[INSTRUCTIONS]
(1) List every hyphenated word in the passage about Trump and the NFL anthem protests.
(2) Repeat everything in the passage about Trump and the NFL anthem protests from "How rare is" down to "the national anthem.", word for word.

The fiasco of the past few days is the most dramatic example yet of an American president with no sense of proportion and no understanding of the careful calculus needed to pass legislation or navigate foreign policy. An administration already chock-full of cringe-worthy moments has added another dramatic chapter.

How rare is it that a significant swath of the sports world has risen as one to protest the campaign-style rantings of America’s leader? Somehow, our divider-in-chief has managed to unite much of the NFL — against him.

Preaching to an audience in bright red Alabama Friday night, Trump catered to his crowd, ripping NFL owners for not firing players who refused to stand for the national anthem.

“Get that son of a bitch off the field right now!” Trump roared. “Out. He’s fired. He’s FIRED!” Red meat has never been served so rare.

But what began as a handful of player-protesters a week ago ballooned to 250 or more on Sunday, thanks to the president. Three full teams wound up boycotting the anthem Sunday.

When the magnitude of the reaction against Trump became clear, the president did what he almost always does: He attacked again, tweeting on Sunday about “boring games” on a day when a string of games came down to final plays.

This Trump storyline is familiar, of course. But rarely has the country seen this kind petulance played out on such a grand stage.

[DATA LINES]
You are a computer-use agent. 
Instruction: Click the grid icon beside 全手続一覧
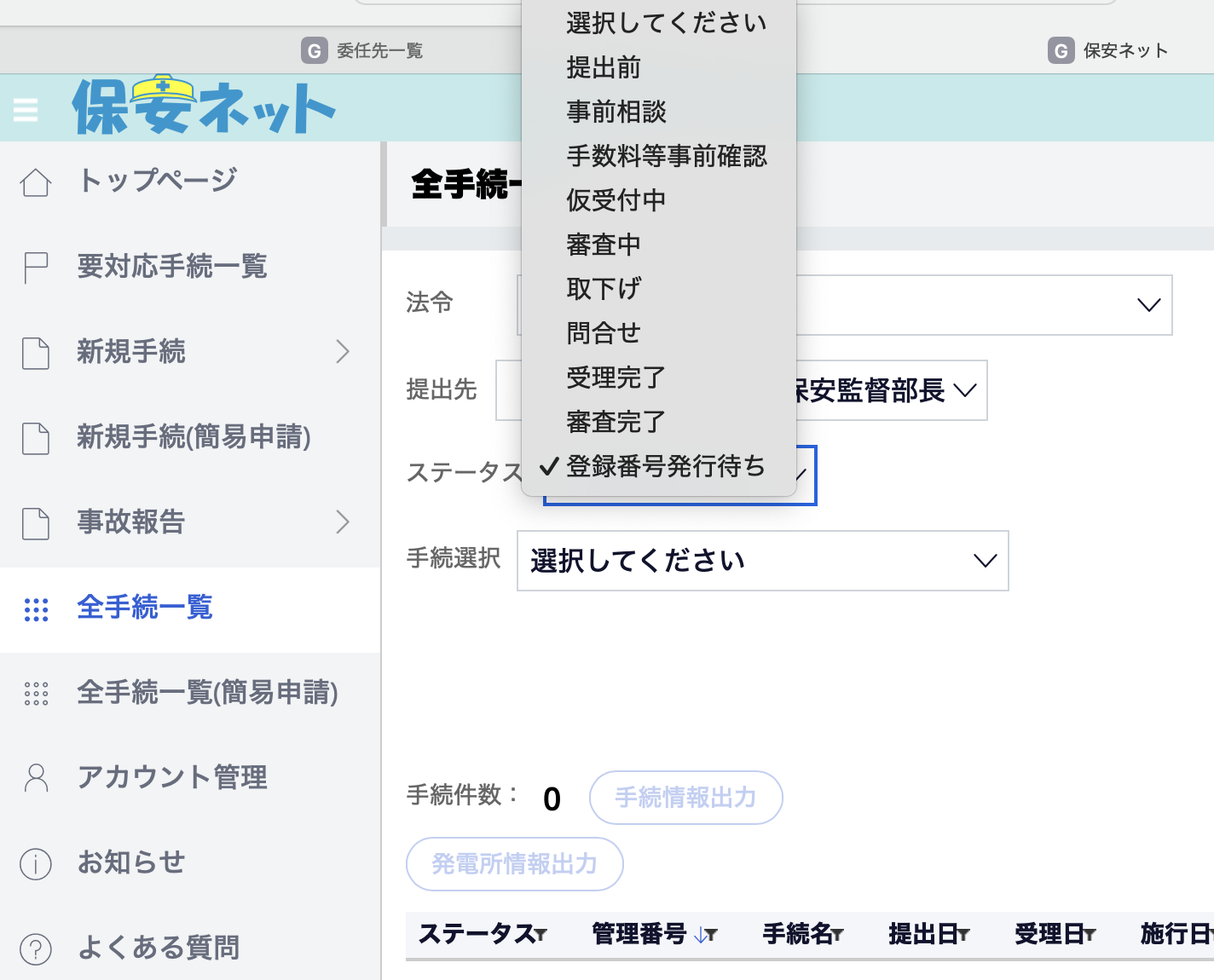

[ANSWERS TO THE EXERCISES]
(1)
chock-full
cringe-worthy
campaign-style
divider-in-chief
player-protesters

(2)
How rare is it that a significant swath of the sports world has risen as one to protest the campaign-style rantings of America’s leader? Somehow, our divider-in-chief has managed to unite much of the NFL — against him.

Preaching to an audience in bright red Alabama Friday night, Trump catered to his crowd, ripping NFL owners for not firing players who refused to stand for the national anthem.